#### Provided data
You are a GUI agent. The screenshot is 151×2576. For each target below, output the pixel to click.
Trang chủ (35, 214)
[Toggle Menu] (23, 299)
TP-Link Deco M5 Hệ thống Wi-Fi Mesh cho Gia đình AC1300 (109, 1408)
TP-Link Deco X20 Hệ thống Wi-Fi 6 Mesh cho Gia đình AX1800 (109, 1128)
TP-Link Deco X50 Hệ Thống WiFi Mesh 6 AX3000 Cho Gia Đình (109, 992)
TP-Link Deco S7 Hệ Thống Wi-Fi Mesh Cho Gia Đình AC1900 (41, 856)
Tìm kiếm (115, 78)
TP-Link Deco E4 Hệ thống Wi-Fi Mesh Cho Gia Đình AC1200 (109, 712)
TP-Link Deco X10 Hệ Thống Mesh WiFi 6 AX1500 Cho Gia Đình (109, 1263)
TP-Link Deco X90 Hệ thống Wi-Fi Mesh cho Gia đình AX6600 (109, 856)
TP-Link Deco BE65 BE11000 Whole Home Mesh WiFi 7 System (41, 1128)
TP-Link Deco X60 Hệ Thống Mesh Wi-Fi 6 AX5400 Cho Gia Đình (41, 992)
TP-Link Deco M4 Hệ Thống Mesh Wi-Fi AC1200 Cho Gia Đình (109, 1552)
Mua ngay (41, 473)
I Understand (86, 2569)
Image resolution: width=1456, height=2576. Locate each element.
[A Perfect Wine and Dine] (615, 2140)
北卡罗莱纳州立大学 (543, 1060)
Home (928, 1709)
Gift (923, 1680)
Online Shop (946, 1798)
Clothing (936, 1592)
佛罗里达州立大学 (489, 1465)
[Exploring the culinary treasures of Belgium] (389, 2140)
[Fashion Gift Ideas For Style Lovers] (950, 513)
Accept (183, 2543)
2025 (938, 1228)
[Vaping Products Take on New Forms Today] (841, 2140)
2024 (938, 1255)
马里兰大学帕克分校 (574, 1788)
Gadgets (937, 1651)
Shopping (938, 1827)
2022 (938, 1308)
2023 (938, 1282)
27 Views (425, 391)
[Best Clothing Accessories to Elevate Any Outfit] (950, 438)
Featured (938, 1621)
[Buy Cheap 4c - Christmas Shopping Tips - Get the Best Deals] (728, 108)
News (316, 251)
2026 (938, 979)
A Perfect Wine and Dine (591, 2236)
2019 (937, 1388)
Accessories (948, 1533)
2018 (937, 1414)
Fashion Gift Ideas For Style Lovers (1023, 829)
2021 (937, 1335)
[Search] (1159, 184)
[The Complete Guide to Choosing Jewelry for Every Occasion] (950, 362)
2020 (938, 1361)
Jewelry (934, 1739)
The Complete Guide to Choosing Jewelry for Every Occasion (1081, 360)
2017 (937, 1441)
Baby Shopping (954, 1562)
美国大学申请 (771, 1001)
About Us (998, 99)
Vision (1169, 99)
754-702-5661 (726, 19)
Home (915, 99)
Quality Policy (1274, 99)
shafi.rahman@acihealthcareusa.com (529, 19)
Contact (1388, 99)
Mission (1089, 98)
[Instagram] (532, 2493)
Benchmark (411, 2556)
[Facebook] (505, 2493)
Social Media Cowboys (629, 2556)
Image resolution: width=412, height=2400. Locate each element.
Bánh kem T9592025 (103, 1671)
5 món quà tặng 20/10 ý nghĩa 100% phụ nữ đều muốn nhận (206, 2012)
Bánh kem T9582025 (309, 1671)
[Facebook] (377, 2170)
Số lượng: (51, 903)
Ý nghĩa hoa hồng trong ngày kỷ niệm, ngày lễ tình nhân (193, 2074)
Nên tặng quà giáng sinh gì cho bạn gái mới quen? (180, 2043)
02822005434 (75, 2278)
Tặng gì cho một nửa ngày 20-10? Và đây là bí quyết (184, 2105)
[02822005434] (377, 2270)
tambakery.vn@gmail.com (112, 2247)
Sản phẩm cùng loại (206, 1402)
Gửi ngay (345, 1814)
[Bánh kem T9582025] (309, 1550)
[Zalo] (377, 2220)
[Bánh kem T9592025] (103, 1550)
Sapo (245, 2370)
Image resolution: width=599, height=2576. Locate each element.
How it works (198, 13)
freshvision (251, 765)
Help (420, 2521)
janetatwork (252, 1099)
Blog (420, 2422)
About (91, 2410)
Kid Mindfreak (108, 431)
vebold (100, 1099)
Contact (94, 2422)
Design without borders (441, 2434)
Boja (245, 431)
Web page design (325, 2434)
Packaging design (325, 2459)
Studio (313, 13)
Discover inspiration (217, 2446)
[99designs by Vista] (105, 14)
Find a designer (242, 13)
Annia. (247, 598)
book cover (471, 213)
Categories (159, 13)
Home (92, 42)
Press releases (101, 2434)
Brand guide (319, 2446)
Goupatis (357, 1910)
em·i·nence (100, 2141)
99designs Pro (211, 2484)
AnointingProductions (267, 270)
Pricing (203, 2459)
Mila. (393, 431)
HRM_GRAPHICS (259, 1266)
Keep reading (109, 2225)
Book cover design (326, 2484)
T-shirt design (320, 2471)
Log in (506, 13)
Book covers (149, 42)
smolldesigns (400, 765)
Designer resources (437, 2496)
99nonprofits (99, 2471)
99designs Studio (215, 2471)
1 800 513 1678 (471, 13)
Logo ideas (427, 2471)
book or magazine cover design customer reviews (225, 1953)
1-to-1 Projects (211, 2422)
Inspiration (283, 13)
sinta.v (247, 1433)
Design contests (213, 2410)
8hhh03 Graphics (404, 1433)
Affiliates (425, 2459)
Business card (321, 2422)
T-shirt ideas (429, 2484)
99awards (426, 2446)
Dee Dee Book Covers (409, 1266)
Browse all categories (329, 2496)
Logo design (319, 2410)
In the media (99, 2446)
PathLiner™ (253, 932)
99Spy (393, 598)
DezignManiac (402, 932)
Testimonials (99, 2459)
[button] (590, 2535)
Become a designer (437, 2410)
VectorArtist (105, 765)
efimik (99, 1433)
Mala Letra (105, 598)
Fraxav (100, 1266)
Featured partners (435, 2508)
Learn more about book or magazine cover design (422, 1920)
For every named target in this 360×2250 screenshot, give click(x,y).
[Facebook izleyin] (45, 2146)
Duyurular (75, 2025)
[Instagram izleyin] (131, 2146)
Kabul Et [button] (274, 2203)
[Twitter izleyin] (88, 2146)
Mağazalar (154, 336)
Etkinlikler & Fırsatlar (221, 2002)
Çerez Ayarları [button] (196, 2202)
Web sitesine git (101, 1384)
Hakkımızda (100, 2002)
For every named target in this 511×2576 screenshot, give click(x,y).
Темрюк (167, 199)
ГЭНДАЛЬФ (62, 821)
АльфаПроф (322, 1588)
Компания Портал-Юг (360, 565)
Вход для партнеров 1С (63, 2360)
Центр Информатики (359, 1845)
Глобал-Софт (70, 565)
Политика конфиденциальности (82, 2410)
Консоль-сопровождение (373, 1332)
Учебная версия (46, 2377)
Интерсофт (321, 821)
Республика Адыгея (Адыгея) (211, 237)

#### What you have to do
Beginning at the first line above, repeat exactly until the line containing "TP-Link Deco BE65", which is included.

#### Answer to the exercise
You are a GUI agent. The screenshot is 151×2576. For each target below, output the pixel to click.
Trang chủ (35, 214)
[Toggle Menu] (23, 299)
TP-Link Deco M5 Hệ thống Wi-Fi Mesh cho Gia đình AC1300 (109, 1408)
TP-Link Deco X20 Hệ thống Wi-Fi 6 Mesh cho Gia đình AX1800 (109, 1128)
TP-Link Deco X50 Hệ Thống WiFi Mesh 6 AX3000 Cho Gia Đình (109, 992)
TP-Link Deco S7 Hệ Thống Wi-Fi Mesh Cho Gia Đình AC1900 (41, 856)
Tìm kiếm (115, 78)
TP-Link Deco E4 Hệ thống Wi-Fi Mesh Cho Gia Đình AC1200 (109, 712)
TP-Link Deco X10 Hệ Thống Mesh WiFi 6 AX1500 Cho Gia Đình (109, 1263)
TP-Link Deco X90 Hệ thống Wi-Fi Mesh cho Gia đình AX6600 (109, 856)
TP-Link Deco BE65 BE11000 Whole Home Mesh WiFi 7 System (41, 1128)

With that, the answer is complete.